- Theatrical release poster
- Directed by: Sudhar
- Written by: Sudhar
- Produced by: Raghunathan. P.S.
- Starring: Chandran Satna Titus Parthiban Chaams Daniel Annie Pope
- Cinematography: Martin Joe
- Edited by: Venkat Ramanan. K.J.
- Music by: Ashwath (music director)
- Production company: Two Movie Buffs
- Distributed by: SDC Picturez
- Release date: 27 September 2019;
- Running time: 117 minutes
- Country: India
- Language: Tamil

= Thittam Poattu Thirudura Kootam =

2019 Tamil heist film by Sudhar

Thittam Poattu Thirudura Kootam is a 2019 Indian Tamil-language heist comedy thriller film directed by Sudhar and produced by Raghunathan. P.S. The film stars Parthiban, Chandran and Satna Titus in the lead roles. The cinematography was handled by Martin Joe, while the music was scored by Ashwath. Remain took care of the art direction while Billa Jagan took care of the stunts. Executive Producer for the film is Sriram. K.B. The film was co-produced by Chandrasekar. R. The principal photography began in June 2016, and was wrapped up in October 2016.

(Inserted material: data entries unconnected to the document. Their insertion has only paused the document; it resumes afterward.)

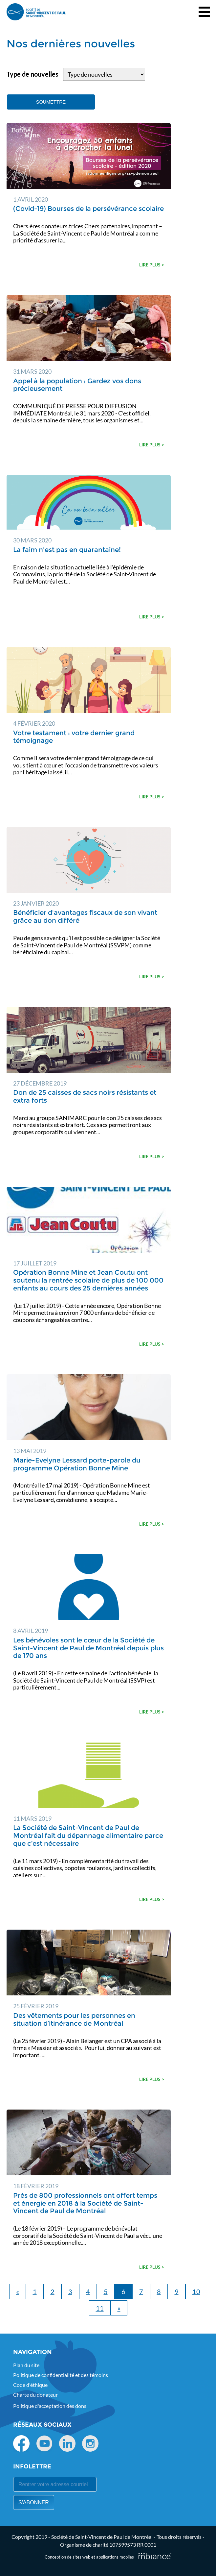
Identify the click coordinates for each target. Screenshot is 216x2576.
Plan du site (26, 2365)
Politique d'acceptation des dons (49, 2406)
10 (196, 2291)
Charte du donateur (35, 2394)
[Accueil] (36, 11)
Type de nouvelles (32, 74)
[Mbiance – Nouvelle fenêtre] (155, 2556)
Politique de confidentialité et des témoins (60, 2375)
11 (100, 2308)
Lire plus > (151, 264)
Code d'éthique (30, 2385)
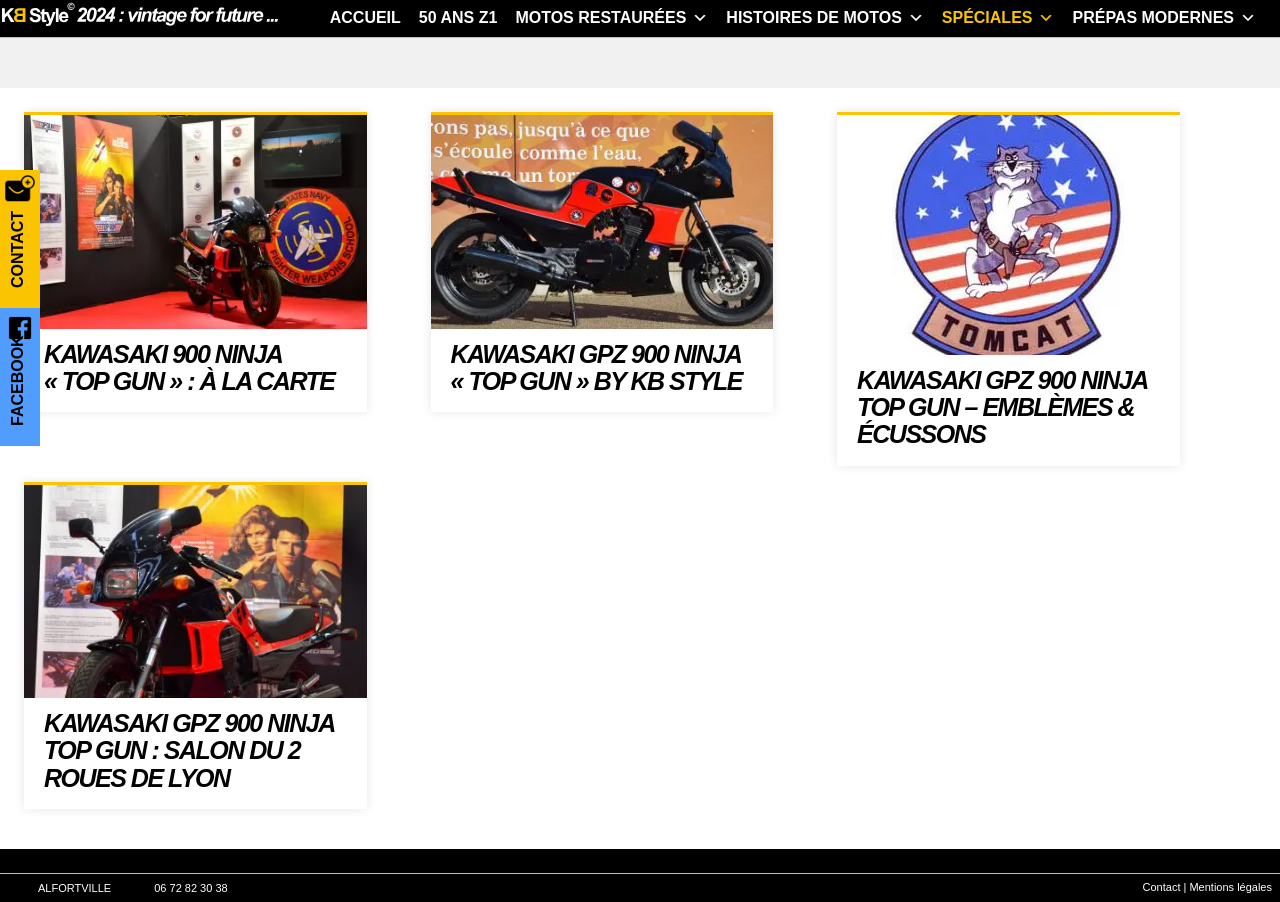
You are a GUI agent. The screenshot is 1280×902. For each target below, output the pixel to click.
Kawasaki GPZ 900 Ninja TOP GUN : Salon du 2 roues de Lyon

The film follows story of a group who think of stealing a cricket world cup. The film was released on 27 September 2019.

== Plot ==
After carrying out small thefts, Sethu (R. Parthiban), Shiva (Chandran), Anjali (Satna Titus), Gaja (Daniel Annie Pope) and Padmanabhan (Chaams) decide to ‘lift the World Cup’.

== Production ==
The crew began its principal photography in July 2016, with Sudhar, an independent filmmaker who was a contestant in Kalaingar TV Naalaya Iyakkunar Season 5 reality show. Radhakrishnan Parthiban was signed on to play Chandran's paternal uncle in the film, who leads a criminal gang involving his nephew and the characters portrayed by Satna, Chaams and Daniel. The film shoot was wrapped up in 37 days.

== Soundtrack ==

The music of this album is composed by Ashwath and lyrics by Sudhar, Niranjan Bharathi and Muralidaran K N.

Track list
| No. | Title | Lyrics | Singer(s) | Length |
|---|---|---|---|---|
| 1. | "Thittam Poattu Thirudura Kootam – Title Track" | Sudhar | Deepak, Aparna Narayanan, Divya Prasad, Lil Phil (Rap) | 4:38 |
| 2. | "Marmamaai" | Niranjan Bharathi | Balram Iyer & Shashaa Tirupati | 5:02 |
| 3. | "Thaakkura" | Muralidaran K N | Naresh Iyer, Divya Prasad | 4:39 |
| 4. | "TPTK Mishmash – Theme" | Barath | Babu, woodwinds – Vijaygopal | 1:16 |
| 5. | "Run Outtu.. Hit Outtu.." | Muralidaran K N | Venkat Prabhu & Premji Amaren | 4:05 |
| Total length: |  |  |  | 19:40 |

== Reception ==
Thinkal Menon of The Times of India rated the film 2/5 stars and wrote, "The plot looks good on paper, but the execution falters, with the script lacking logic and believability factor".